1. An electric vehicle charging control apparatus, comprising: a power connector temperature detection unit provided in a power connector and configured to obtain a working temperature of an interior of the power connector; anda charging control unit connected to the power connector temperature detection unit, and configured to control a charging power output to the electric vehicle according to the working temperature of an interior of the power connector obtained by the power connector temperature detection unit.

2. The apparatus according to claim 1, further comprising a prompting unit configured to prompt a user of a state of a current working temperature by means of sound.

3. The apparatus according to claim 2, wherein the prompting unit is further configured to prompt the user of the state of the current working temperature by means of sound, light, or vibration.

4. The apparatus according to claim 1, further comprising a communication unit configured to transmit prompt information which prompts a user of a state of a current working temperature to an intelligent terminal of the user.

5. The apparatus according to claim 1, wherein the power connector temperature detection unit is provided near a live wire terminal and/or mounted near a neutral wire terminal in the power connector.

6. The apparatus according to claim 1, wherein the power connector temperature detection unit is provided on a live wire terminal and/or mounted on a neutral wire terminal in the power connector.

7. The apparatus according to claim 6, wherein a plurality of the power connector temperature detection units are disposed on the live wire terminal and/or the neutral wire terminal in the power connector, connected in series or parallel to collect a working temperature of the live wire terminal and/or the neutral wire terminal in the power connector, and transmit the working temperature to the charging control unit through signal transmission lines and ground wires.

8. The apparatus according to claim 6, wherein a plurality of the power connector temperature detection units are disposed on the live wire terminal and/or the neutral wire terminal in the power connector, connected in series or parallel to collect a working temperature of the live wire terminal and/or the neutral wire terminal in the power connector, and transmit the working temperature to the charging control unit through one transmission line and one ground wire.

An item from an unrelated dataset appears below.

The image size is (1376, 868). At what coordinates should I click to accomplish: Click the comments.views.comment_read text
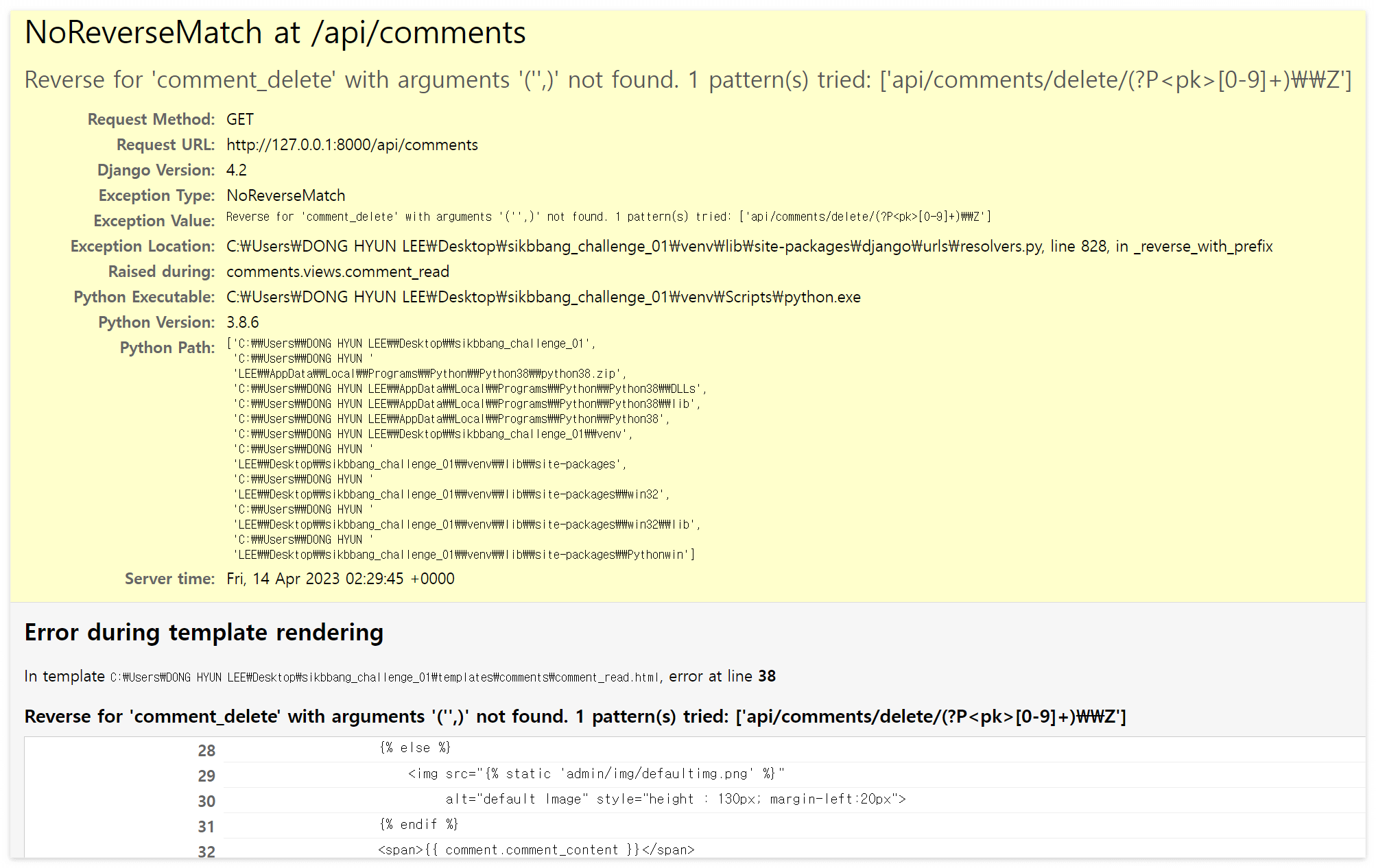[337, 272]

9. The apparatus according to claim 6, wherein a ground wire and a working temperature signal transmission line connected between the power connector temperature detection unit and the charging control unit are shielded wires.

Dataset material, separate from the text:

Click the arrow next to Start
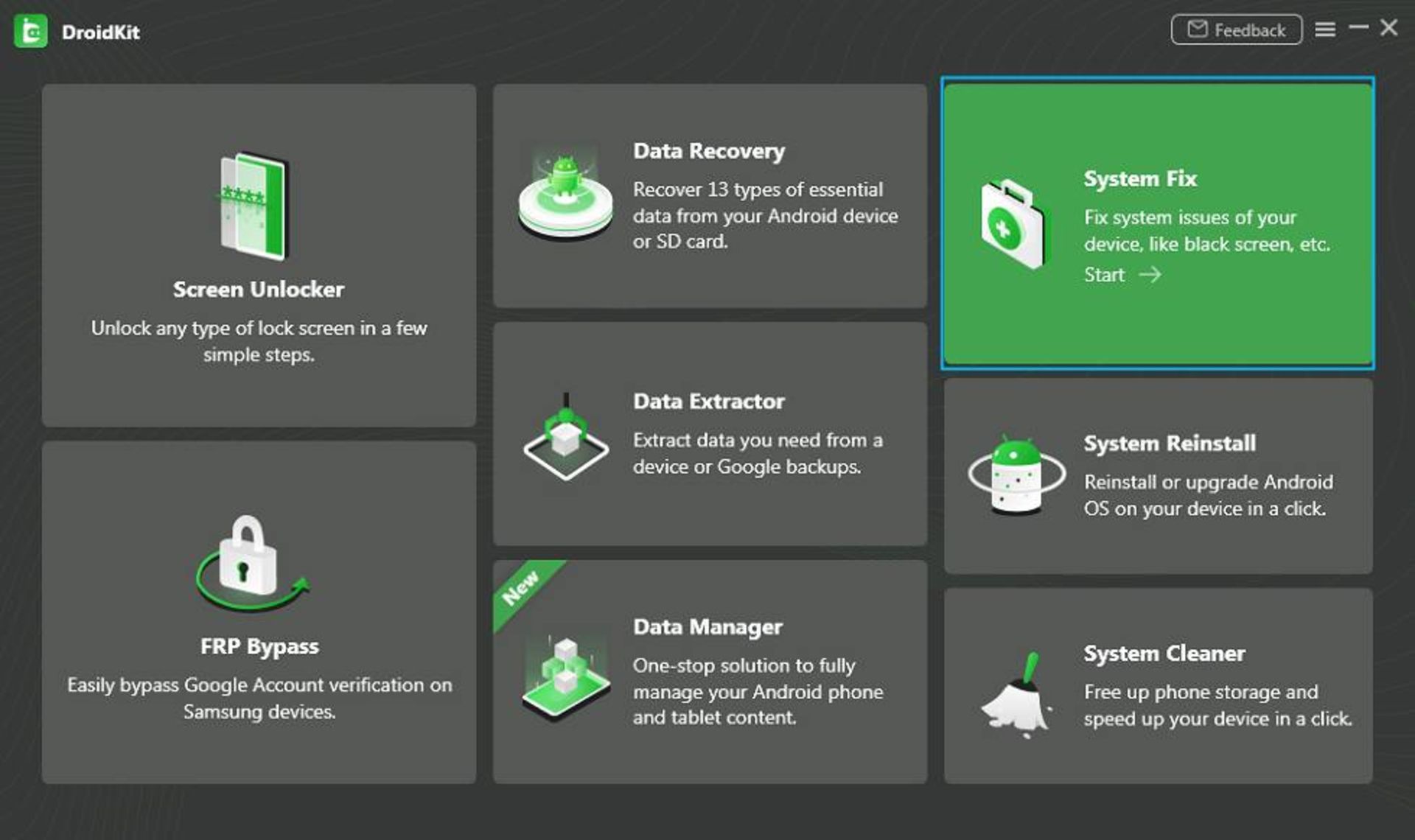Image resolution: width=1415 pixels, height=840 pixels. coord(1150,275)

10. The apparatus according to claim 1, further comprising a PCB temperature detection unit configured to detect a working temperature of the interior of the charging control box; the charging control unit is connected to the PCB temperature detection unit and the power connector temperature detection unit, and configured to control the charging power output to the electric vehicle according to the working temperature of the interior of the charging control box obtained by the PCB temperature detection unit and the working temperature of the power connector obtained by the power connector temperature detection unit.

11. The apparatus according to claim 10, wherein the PCB temperature detection unit is mounted near a relay in the charging control box and/or near a connection terminal of a connector.

12. The apparatus according to claim 10, wherein the PCB temperature detection unit is mounted on a relay in the charging control box and/or on a connection terminal of a connector.

13. The apparatus according to claim 1, further comprising a communication unit configured to transmit prompt information which prompts a user of a state of a current working temperature to an intelligent terminal of the user.

14. The apparatus according to claim 1, further comprising a filter connected to the power connector temperature detection unit and configured to remove an interference signal in the working temperature collected by the power connector temperature detection unit.